I'M YOUR MAN

I'M YOUR MAN
I'AM YOUR MAN 53



"kenapa?gak nyangka saya berani memperlakukan kamu begini?takut?dasar pecundang."hardiknya membelakangi gue.


dua pengawalnya gue lihatin satu per-satu lalu mengalihkan pandangan ke arah lain lalu menatap ke arah pria paruh baya yang masih kuat kalau memenangi pertarungan tinju.tenaganya gue banget


"gak seberapa.ayo,lanjut lagi,buat aja sampai anda puas."pancing gue berpura pura sok kuat.


"hahaha...kamu kira kamu siapa?kalau bisa ngalahin saya,kamu saya lepas dan tidak lagi mengganggu."balasnya lagi sambil berbalik, lalu berjalan mendekati gue.kayaknya mau mukul gue lagi nih orang tua.


gue panik dong,kali nanti muka gue yang hancur babak belur gara gara di pukuli sama dia tanpa perlawanan, mendingan gue juga membalas.******* emang.


dia maju semakin mendekat,dan gue yang lagi duduk sudah mempersiapkan nyali langsung menyerangnya tanpa di sadari pengawalnya.


"ini untuk kamu yang terlalu a..."


BRAAK....


gue terpukul keras hingga tercampak saat sudah siap dan tinggal hanya memukul bapak tua itu,tapi tanpa gue sadari gerakkan dua pengawal tadi lebih cepat dari gue dan mungkin mereka sudah sadar dengan niatan gue barusan.


"anjing!"teriak gue kesakitan lalu menatap kearah Nikita diluar yang lagi ngintipi kami.


"berdirikan."pinta bapak tua itu ke dua pengawal.


mereka menurut dan mendirikan gue.


"kamu tau apa yang telah kamu perbuat.?"


"ya,saya tahu."


"ya."ucap gue sambil menahan kesakitan.


dia mengeluarkan ponsel."Rayla,bawa kemari."katanya pada seseorang yang sedang iya telepon lalu langsung mematikannya.

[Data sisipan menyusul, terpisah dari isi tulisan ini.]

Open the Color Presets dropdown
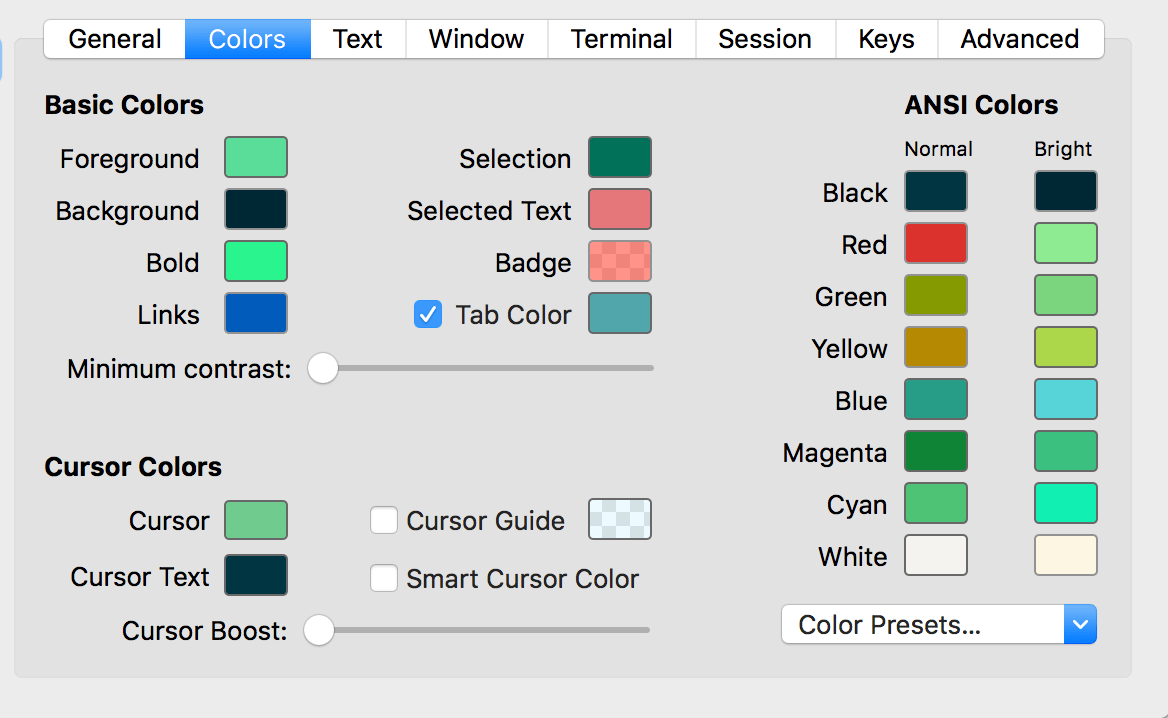 939,625
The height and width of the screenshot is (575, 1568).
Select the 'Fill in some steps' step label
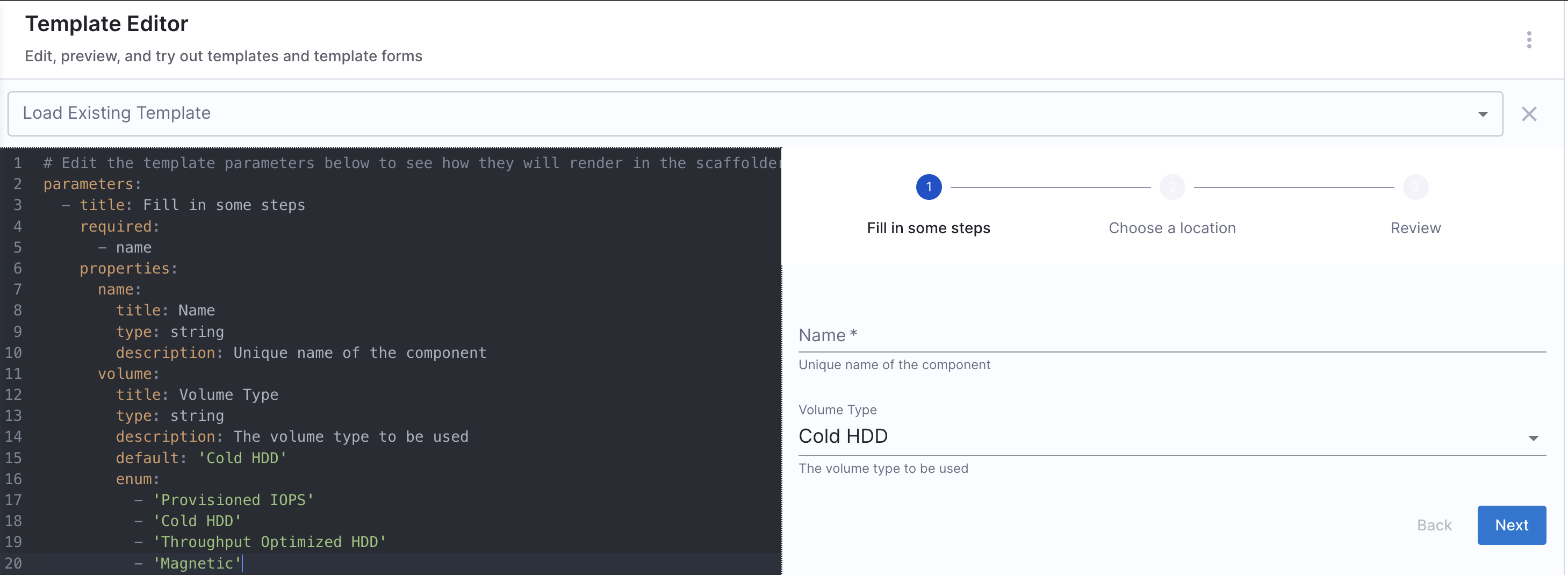pos(928,228)
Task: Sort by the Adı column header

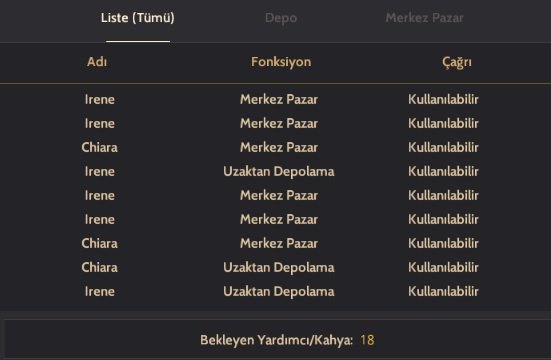Action: pos(97,62)
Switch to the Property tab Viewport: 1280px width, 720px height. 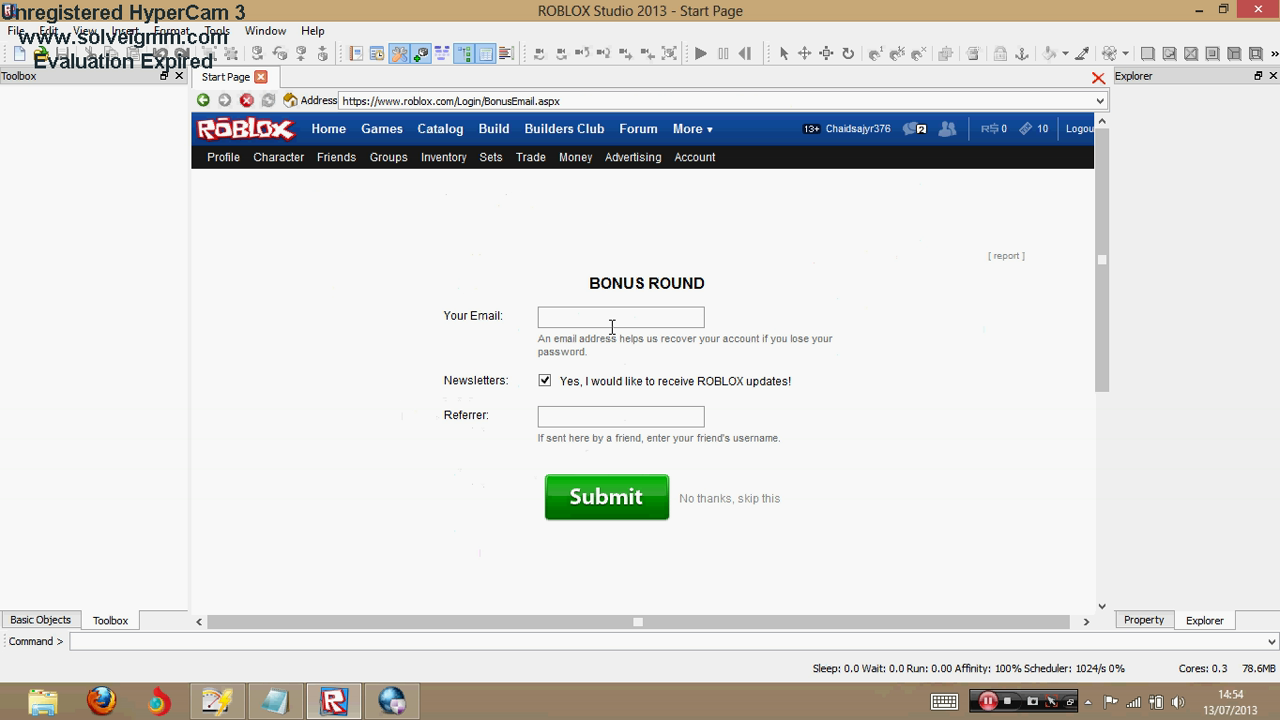point(1143,620)
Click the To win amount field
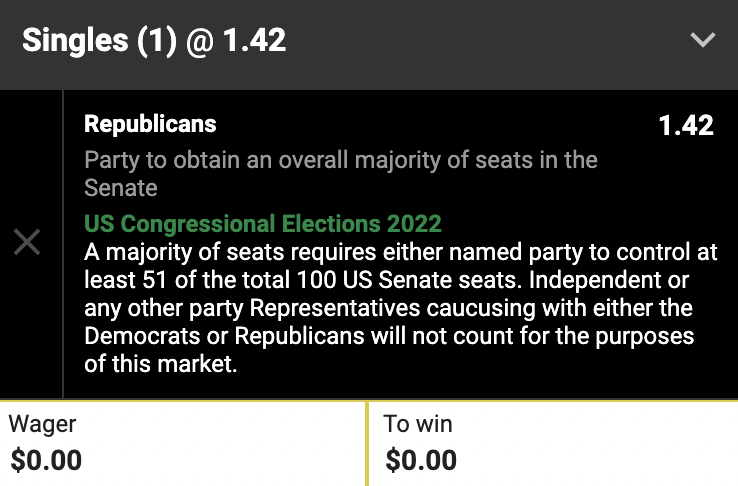 (553, 444)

tak lama setelah itu,muncul seorang wanita yang berumur antara 25 atau 30 tahunan yang berpakaian seperti sekertaris dari luar setelah mengetuk pintu.wanita itu berjalan dengan sopan ke arah bapaknya Nikita lalu memberikan semacam berkas berwana coklat ke dia kau diperintahkan keluar.


"emhh..."dia berdehem saat sedang membaca berkas berkas yang gak gue tau apa itu."Timon ya,..."


gue gak tau apa itu tepatnya,tapi kalo dilihat dari tingkahnya dalam membaca sambil sesekali melirik kearah gue,dia juga menyebutkan nama gue barusan,kayaknya itu berkas gue.dia menyelidiki gue.


"Timontius efraim, ya...emh...."ucapnya lagi lalu fokus.


"tidak buruk....,"berkas tadi dimasukkan kembali ke amplop coklat lalu melemparnya ke lantai."Timon,begini...saya tidak peduli apa latar belakang keluarga kamu dan sehebat apa kamu atau keluargamu,tapi tetap saja kamu melakukan kesalahan.apa kamu tahu itu?"


"ya...saya tahu saya salah karna tidak bisa mengentikan tindakan anak bapak yang bodoh."jawab gue.


"saya mengetahui,apa jawaban kamu dari pertanyaan saya.apa kamu tau itu arti pria sejati?dan,akankah itu kamu?"tanya sambil mendekat ke gue lalu menekan menekan kedua sisi pipi gue dengan jarinya.keras banget,gue aja sampe nahan sakit dari bekas pukulan dia yang tadi ditambah pukulan pengawalnya.


"ya,saya pastikan saya tidak akan menjadi pecundang.saya pasti akan bertanggung jawab apapun itu yang bapak mau."ujar gue yang sudah susah payah nahan sakit di muka tapi malah ditahan sama bapak tua ini.


"hmm....bagus,kamu mengerti apa yang saya maksud."dia melepas tangannya lalu kembali ke kursinya."hal yang semestinya dilakukan hal yang harus dilakukan.apa kamu mengerti apa maksud saya?"


"ya."hardik gue.


"oke,sekarang kamu bisa pergi.tapi,sebelum itu beri dia hadiah."katanya lalu pergi meninggal gue bertiga dengan pengawalnya.